[Stored data entries]

<<<<

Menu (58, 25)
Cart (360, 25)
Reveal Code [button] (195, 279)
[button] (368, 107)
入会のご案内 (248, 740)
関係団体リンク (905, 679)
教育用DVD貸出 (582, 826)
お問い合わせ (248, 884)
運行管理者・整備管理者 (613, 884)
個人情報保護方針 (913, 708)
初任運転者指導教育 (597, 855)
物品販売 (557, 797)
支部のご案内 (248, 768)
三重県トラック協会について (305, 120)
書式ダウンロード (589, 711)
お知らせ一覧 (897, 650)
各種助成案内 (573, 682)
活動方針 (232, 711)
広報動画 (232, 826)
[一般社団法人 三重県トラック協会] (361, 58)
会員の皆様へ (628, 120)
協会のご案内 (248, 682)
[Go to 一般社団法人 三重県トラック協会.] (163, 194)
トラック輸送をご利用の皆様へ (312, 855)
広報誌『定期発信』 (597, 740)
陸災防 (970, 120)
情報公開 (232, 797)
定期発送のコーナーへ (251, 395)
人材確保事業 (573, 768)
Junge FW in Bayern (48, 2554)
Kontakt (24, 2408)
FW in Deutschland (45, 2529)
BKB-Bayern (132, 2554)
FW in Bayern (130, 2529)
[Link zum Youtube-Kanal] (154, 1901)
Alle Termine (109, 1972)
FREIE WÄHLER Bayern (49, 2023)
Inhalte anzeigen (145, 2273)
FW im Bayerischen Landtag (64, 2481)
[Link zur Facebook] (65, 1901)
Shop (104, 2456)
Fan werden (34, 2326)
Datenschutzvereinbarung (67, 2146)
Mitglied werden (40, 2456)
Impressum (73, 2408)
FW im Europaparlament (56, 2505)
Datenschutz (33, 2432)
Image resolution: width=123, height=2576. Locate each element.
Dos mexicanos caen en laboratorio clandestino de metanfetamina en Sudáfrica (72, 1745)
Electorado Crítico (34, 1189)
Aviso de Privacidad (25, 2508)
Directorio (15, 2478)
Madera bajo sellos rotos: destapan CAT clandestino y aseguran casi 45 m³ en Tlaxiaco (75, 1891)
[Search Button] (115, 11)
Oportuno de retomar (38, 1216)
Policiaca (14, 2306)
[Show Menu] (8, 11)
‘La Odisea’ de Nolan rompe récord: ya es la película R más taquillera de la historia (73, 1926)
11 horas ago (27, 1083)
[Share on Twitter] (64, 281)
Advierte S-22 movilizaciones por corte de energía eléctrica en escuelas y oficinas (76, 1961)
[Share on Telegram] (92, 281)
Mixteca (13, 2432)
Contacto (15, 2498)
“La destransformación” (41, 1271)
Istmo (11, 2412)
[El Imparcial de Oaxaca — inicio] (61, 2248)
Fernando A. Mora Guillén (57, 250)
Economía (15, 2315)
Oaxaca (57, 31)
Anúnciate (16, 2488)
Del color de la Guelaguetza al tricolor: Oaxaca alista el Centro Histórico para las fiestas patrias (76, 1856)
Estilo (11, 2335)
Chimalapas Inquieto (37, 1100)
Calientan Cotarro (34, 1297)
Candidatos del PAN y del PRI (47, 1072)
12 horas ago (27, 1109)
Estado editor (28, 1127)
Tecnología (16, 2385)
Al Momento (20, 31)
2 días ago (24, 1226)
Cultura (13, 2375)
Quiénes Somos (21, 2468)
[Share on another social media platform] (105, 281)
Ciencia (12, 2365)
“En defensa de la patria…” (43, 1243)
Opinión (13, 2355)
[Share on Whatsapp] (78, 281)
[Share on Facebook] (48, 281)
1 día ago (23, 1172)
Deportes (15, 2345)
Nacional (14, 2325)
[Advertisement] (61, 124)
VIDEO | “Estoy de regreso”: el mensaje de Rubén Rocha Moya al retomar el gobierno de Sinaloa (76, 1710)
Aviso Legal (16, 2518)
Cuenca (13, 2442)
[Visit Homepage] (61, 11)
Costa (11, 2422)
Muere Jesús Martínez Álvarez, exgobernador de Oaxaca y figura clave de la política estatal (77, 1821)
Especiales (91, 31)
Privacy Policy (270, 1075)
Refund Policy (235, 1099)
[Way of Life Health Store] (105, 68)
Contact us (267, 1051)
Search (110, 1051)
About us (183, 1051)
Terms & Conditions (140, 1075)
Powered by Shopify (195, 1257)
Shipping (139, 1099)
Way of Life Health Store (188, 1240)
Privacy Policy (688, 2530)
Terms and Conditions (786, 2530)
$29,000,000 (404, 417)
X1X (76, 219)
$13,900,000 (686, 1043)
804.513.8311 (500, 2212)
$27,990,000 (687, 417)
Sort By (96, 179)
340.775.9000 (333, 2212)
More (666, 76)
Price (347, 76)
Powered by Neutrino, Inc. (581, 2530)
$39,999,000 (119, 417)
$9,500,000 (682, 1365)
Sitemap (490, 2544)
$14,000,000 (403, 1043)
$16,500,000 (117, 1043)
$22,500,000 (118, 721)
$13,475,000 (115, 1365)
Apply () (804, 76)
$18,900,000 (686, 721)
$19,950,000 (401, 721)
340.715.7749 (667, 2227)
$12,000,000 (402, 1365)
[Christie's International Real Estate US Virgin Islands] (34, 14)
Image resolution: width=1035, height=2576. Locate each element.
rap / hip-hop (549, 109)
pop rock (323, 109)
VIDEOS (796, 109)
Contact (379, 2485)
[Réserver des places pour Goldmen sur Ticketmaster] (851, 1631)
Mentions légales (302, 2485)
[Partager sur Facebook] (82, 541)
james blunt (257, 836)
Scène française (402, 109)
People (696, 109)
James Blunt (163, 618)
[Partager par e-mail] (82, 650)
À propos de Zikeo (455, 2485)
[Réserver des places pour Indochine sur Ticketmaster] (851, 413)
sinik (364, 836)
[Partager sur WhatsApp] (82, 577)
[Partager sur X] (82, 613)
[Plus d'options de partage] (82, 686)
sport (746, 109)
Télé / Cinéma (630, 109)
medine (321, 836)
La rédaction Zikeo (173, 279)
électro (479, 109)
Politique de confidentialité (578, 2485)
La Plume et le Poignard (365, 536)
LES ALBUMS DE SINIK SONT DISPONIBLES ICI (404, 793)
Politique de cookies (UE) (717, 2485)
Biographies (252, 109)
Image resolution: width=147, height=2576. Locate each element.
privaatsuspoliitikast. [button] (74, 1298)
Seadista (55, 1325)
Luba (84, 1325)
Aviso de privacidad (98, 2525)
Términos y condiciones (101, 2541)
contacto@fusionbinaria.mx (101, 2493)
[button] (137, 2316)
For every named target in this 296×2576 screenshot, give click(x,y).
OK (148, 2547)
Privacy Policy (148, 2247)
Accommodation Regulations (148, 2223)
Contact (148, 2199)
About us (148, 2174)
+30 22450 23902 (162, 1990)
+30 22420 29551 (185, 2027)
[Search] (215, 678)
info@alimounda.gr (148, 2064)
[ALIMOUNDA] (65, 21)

>>>>

▶ _WHAT IS EXPECTED_
Where a line of the data above includes the string "Zikeo", pull it out.

▶ _SOLUTION FOR THIS PROBLEM_
À propos de Zikeo (455, 2485)
La rédaction Zikeo (173, 279)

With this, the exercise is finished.